**TASK DETAILS**
Extend the call for articles on European refugees in the Middle East and North Africa with the next part of its text, starting after the last sentence shown.

--- start PAGE EXCERPT ---

Seeking Refuge beyond Europe

Seeking Refuge beyond Europe

Veranstalter
Esther Möller, Alex Lamprou
PLZ
10117
Ort
Berlin
Land
Deutschland
Findet statt
Hybrid
Vom - Bis
15.04.2024 -
Deadline
15.04.2024
Von
Esther Möller, Centre Marc Bloch Berlin

“Seeking Refuge beyond Europe. New perspectives on European Refugees, Migrants and Exilees in the Middle East and North Africa, 19th-20th centuries”

Call for Articles in English and French language for a special Issue of Diasporas.Circulations, Migrations, Histoire (to be published in 2025), edited by Alex Lamprou and Esther Möller

Seeking Refuge beyond Europe

The special issue „Seeking Refuge beyond Europe. New perspectives on European Refugees, Migrants and Exilees in the Middle East and North Africa, 19th-20th centuries” aims at investigating the societies of the Middle East and North Africa as spaces of arrival, transit and settlement for refugees from Europe in the late 19th and 20th centuries.

In the light of current arrivals of refugees from MENA and beyond in Europe, historiography of the last 20 years has started to highlight the presence of Arab migrants in European countries as well as their political and social engagement there since the late 19th century. However, the fact that Europeans where themselves fleeing to the Middle East and North Africa in this period has only recently attracted the interest of historians. The dissolution of the Ottoman Empire in the Balkans and the Caucasus, the two World Wars, the Jewish migration to Palestine and the creation of the state of Israel, the postwar decolonization constitute some of the turning points in this history of displacement, migration and exile that connects the MENA region to Europe. It seems worthwhile to deepen this question further and to explore the arrival of refugees from Europe in the Middle East and North Africa and their interaction with the civil societies, but also the state institutions in these countries. A comparative perspective both in terms of space and of time seems particularly promising as it asks for the points in common and the differences between the different countries in MENA as well as the evolution of their refugee, settlement and migration policies over time. In this regard, the respective role of the late Ottoman, national and colonial governmental structures will be of particular interest in order to understand the different political factors at stake for the interactions between refugees and the local societies.
By exploring these research questions, the special issue seeks to contribute to different fields of research.
- First of all, it is conceived in dialogue with the historiography on expatriate communities which had been present in the Middle East and North Africa often since some generations, such as the Greek, Italien or French communities in Egypt or Tunis. Adding refugees to this picture helps to differentiate the different categorgies at stake (migrants, refugees, diaspora) as well as the blurring boundaries between them.

--- end PAGE EXCERPT ---
--- start INFORMATION SHOWN ---

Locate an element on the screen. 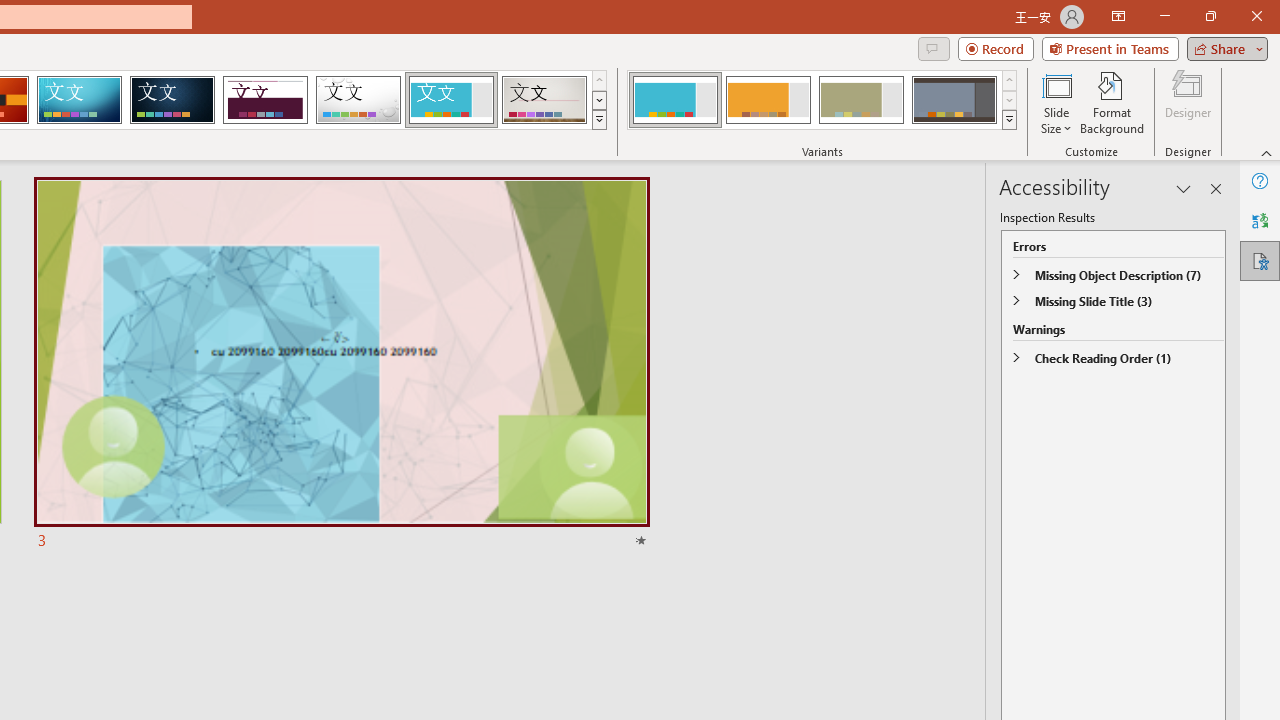 This screenshot has width=1280, height=720. 'Dividend' is located at coordinates (264, 100).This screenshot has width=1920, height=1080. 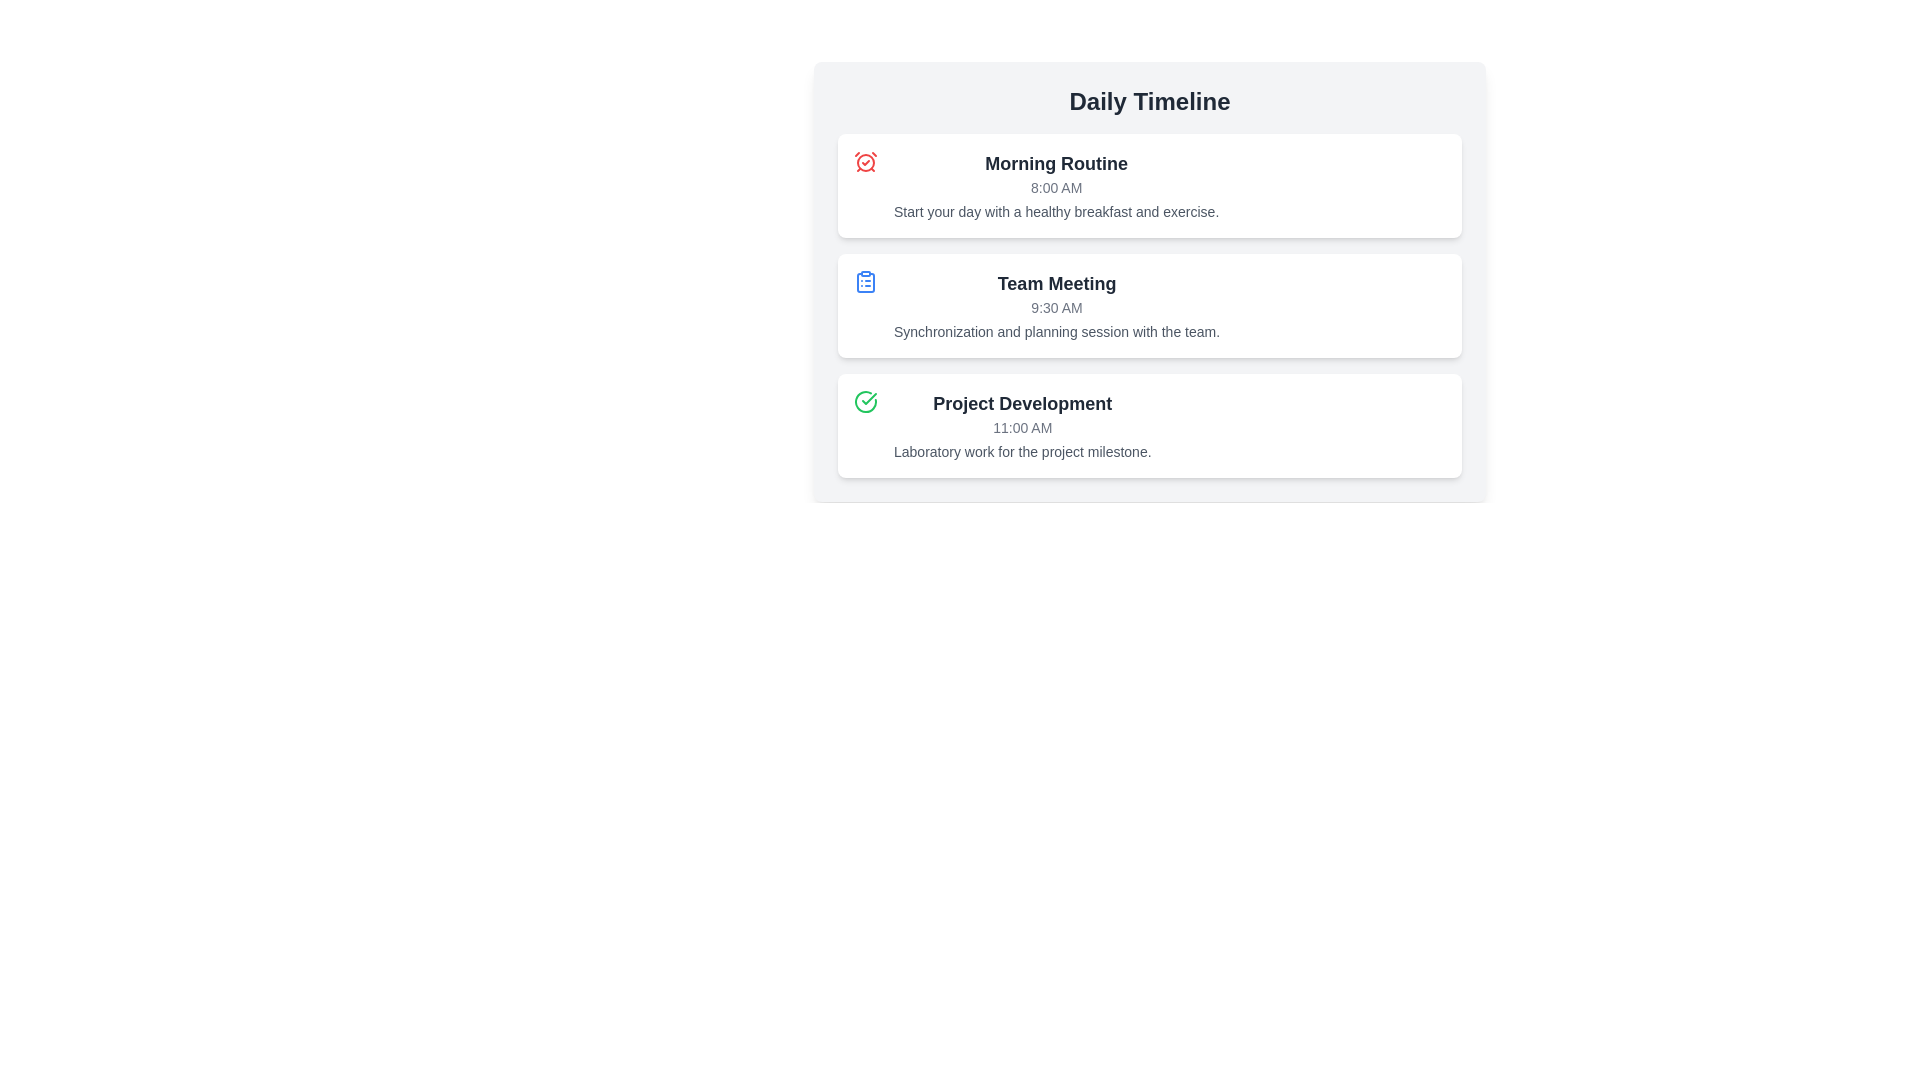 What do you see at coordinates (865, 281) in the screenshot?
I see `the graphic icon representing the 'Team Meeting' activity, located to the left of the text in the second card` at bounding box center [865, 281].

--- end INFORMATION SHOWN ---

**RESULT OF THIS TASK**
- Second, this research focus contributes to the historiography on humanitarian organizations in the Middle East, being from international, national or local origin. Integrating European refugees into their field of action shows that there were not only Western aid givers on the one side and Arab aid recievers on the other, but that there were humanitarian actors and beneficiaries on all sides.
- Third, this research adds new perpspectives to the historiography on displacement and forced migration in the Arab world and on Arab, in particular Palestinian, refugees in the Middle East, by showing that Arab societies and state structures had been confronted by other refugees earlier or at the same time and that the question of refugees or migration has never been an affair of inter-Arab relations only, but of European-Arab relations at large. It seems thus important to integrate refugees from Europe into the larger question of the transformation of refugee and migration policies in the Middle East and North Africa between colonialism, anti-colonial nationalism and international relations in the late 19th and 20th centuries. As a result, this research promises new insights into European as well as modern Middle Eastern and North African history.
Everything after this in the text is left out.